Text extract:
┌──

# whats wrong with the attitude seedbank



## gqone11111 (May 1, 2012)

i placed a order but at the end it said fill out all 3 shipping options theres only one u can check the box in it wont let me place my order because of that anyone else have this issue


----------



## 7greeneyes (May 1, 2012)

NO, haven't had that happen to me if I'm follwin' u correctly. Pick ONE option and go with it. If I were u I'd get a schnazzy new t shirt but that just me. 

eace:,

7ge

p.s. :welcome: to the forum, bud. Hope All Grows Well With You And Yours. :ccc:


----------



## BackWoodsDrifter (May 1, 2012)

With word like attitude in the name what yualk think yur goin a get attitude 

BWD


----------



## Menimeth (May 12, 2012)

└──

Complete the following:
(1) In the seedbank forum thread, why is the first poster unable to place the order? Answer in one to three sentences.
(2) Write the next part of the seedbank forum thread, starting after the last line shown.
The lines after this point come from a different source than the forum thread.

Provided material:
┌──

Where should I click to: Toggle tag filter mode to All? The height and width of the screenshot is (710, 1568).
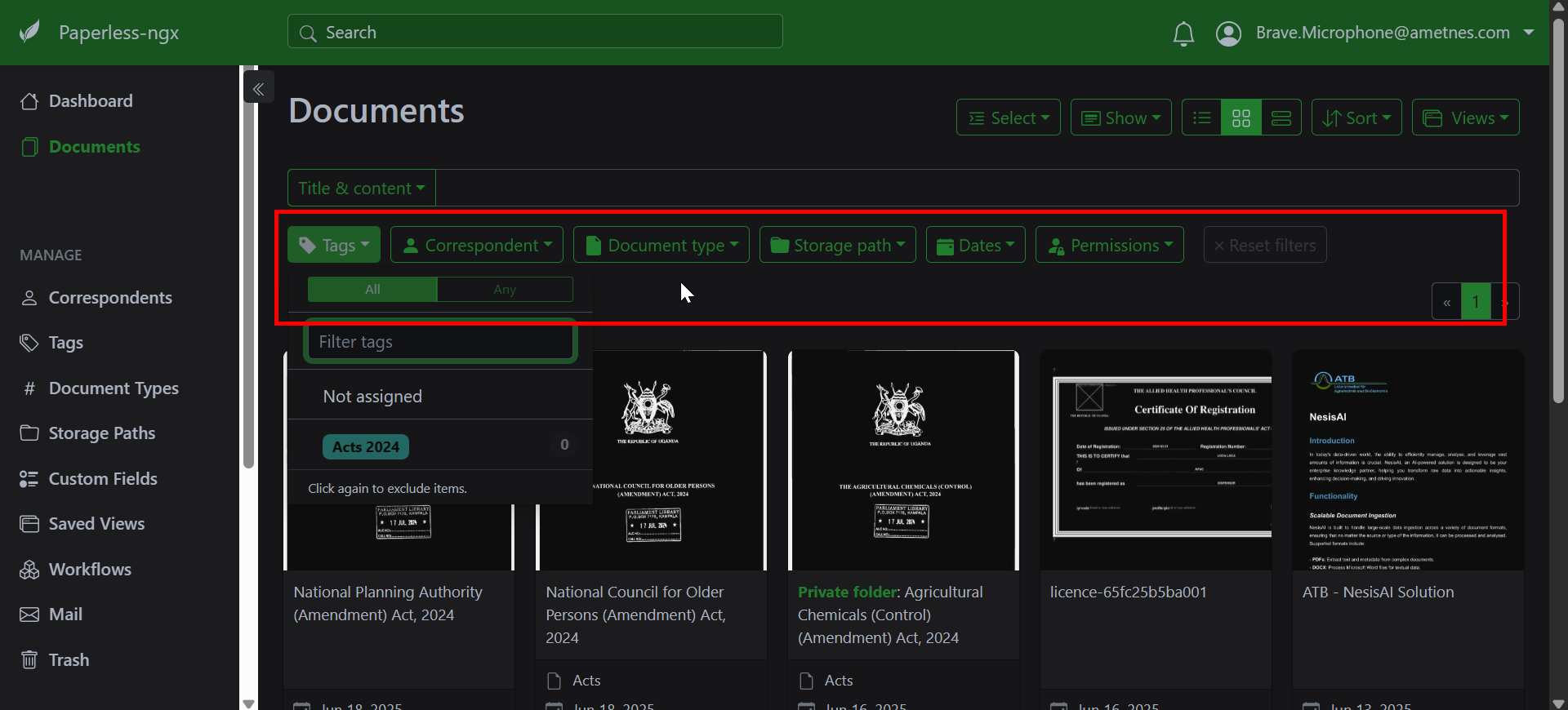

└──

Expected answers:
(1) At checkout the site said all three shipping options had to be filled out, but the poster could check only one box. Because of that, it would not let the order go through.

(2)
The Attitude has always come through for me. Never had a problem with them, but I did find that a prepaid credit card works better than most payment methods for getting your order expideted quickly.


----------



## HipsterDoofus (May 12, 2012)

If you're in the US then there's only one shipping option. 

Those other options are for European orders.


----------



## The Silver Bullet Special (Jun 27, 2012)

They have super stealth where you can get a t-shirt and thats for US customers too. Just had a buddy do there here in the US...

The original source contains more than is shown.